VIOLENCE would breed violence,” warns Sen. Leila de Lima, who recently called for a Senate inquiry into the summary killings of alleged drug pushers and pushers.
There is no official count of the death toll in the war against drugs, pointed out the former justice secretary and former chair of the Commission on Human Rights.
According to the Philippine Daily Inquirer Group’s “Kill List” (http://inq.news/kill-list), the body count, as of noon of July 7, stood at 72 killed since June 30: 43 shot while “resisting” during police operations, and 29 whose bodies were found after their vigilante-style executions.
The Kill List begins on June 30, when President Rodrigo Duterte assumed office. An average of 10 was killed every day during the first week of the Duterte administration (June 30-July 7). If the Kill List went back as early as May 9, Election Day, the tally would stand at 119 drug-related killings.
During a recent christening party, guests partaking of a hearty feast found nothing disconcerting about the lunch topic: the killing of a “police drug pusher” whose body was found, with a placard bearing this label, in Bulacan.

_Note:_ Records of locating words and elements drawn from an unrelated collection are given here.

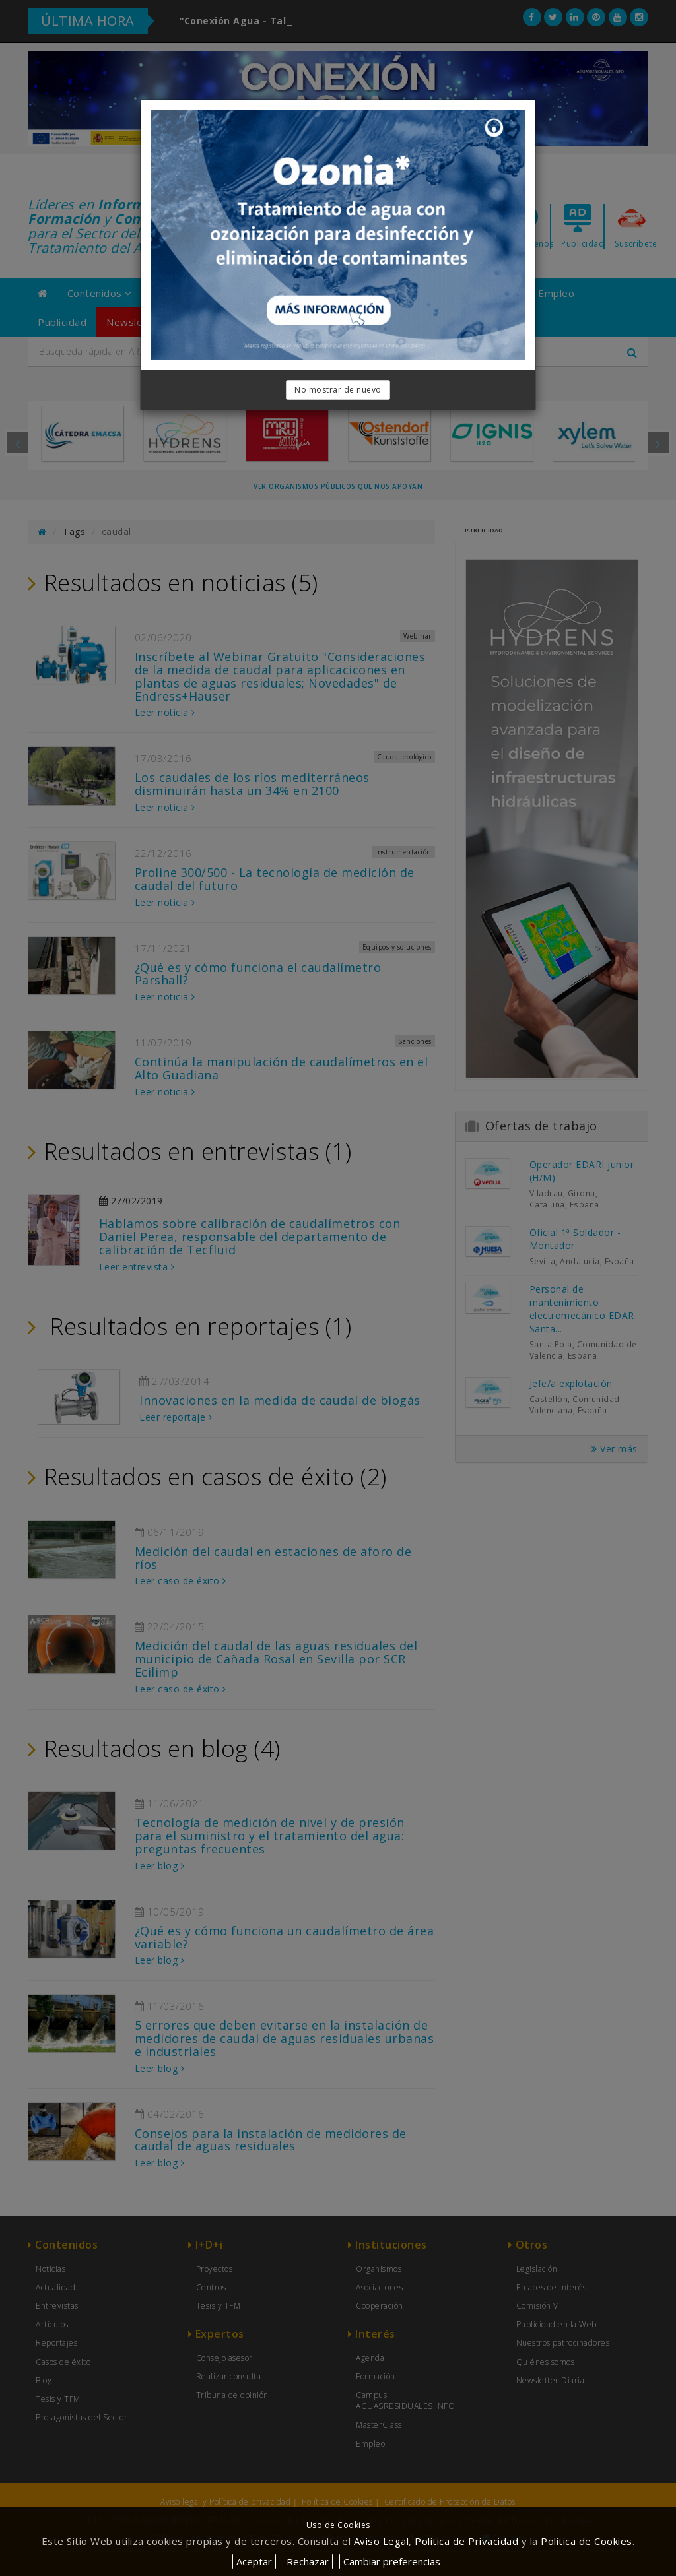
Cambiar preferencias (391, 2561)
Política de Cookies (586, 2541)
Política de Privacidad (466, 2541)
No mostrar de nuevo (338, 389)
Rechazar (308, 2561)
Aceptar (254, 2561)
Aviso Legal (381, 2541)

Gory news photos of the executed have returned to newspaper front pages, along with headlines and reports dripping with details about the drug-related killings. The difference between contemporary news coverage and that of the 1970s-1980s of the Marcos years is that the former has not stirred any uproar from the public.
What’s striking now is that those who denounce the drug-related killings for violating human rights and the rule of law have been denounced in turn for their “twisted perceptions.” As a grandmother pointed out to her family, vigilantism is now “just” because it is directed against “the rotten” and shields the “innocent.”
Duterte’s landslide victory came after a promise to wipe out crime in “three to six months.” For many citizens, frustrated by the pervasiveness of crime and the ineptness of authorities to uphold peace and order, there is vindication in the daily spectacles of criminals surrendering or ending up as bodies and crime statistics.
For others, the summary killings are “too contrived” and “the madness must stop.” According to Edre Olalia, secretary-general of the National Union of People’s Lawyers (NUPL), “quick fix savagery and abuse of powers by law enforcers supposedly to quell criminality and drugs… is a Frankenstein that will haunt us over time.”
Sen. De Lima has urged a Senate inquiry that will “institutionalize the current operational procedures” of law enforcement bodies to uphold human rights even in the fight against crime. De Lima warns that vigilantism will turn the country into a “killing fields” and a “really messy society.”
For the Center for Media Freedom and Responsibility (CMFR), the creeping return of the culture of death also resurrects the specter of public apathy to the abuse of power and impunity. In its report, “Censorship by the Gun,” the media advocacy group corrected the misperception that the media workers were killed because they were corrupt.
President Duterte added to this misperception when he warned journalists that, “You won’t be killed if you did nothing wrong.” In its monitoring, the CMFR established that only eight cases of the 84 media workers killed since 2000 were “alleged to have been involved in corrupt practices, such as bribe-taking.”
Fifty-one of the 152 journalists killed since 1986 were exposing graft and corruption in their work. Forty-four “covered local politics and elections” (which includes the 32 media workers killed in the 2009 Ampatuan Massacre); 29 “reported on criminality;” 19 “tracked war and insurgency;” and eight “campaigned for the environment,” reported the CMFR.
The Catholic Bishops Conference of the Philippines (CBCP) called out for a Church committed “to stand up for the moral right and resist the moral wrong.”
A similar call was made by martial law survivor and artist Roy Lumagbas, after his performance before fellow artists, students and teachers at the University of the Philippines Cebu on June 30. Lumagbas, dressed in a checkered polo similar to the one worn by Duterte during his campaign sorties, alternated between brushing his teeth and issuing “kill orders” through a megaphone.
In an essay written to answer questions if his performance was alluding to the President’s war against crime, Lumagbas wrote, “The performance was (also) about the rest of us… Us, who know fully well that the genie once released is forever out there, getting worse by the day. Not better. It might become normal. The new normal… But better? Never.”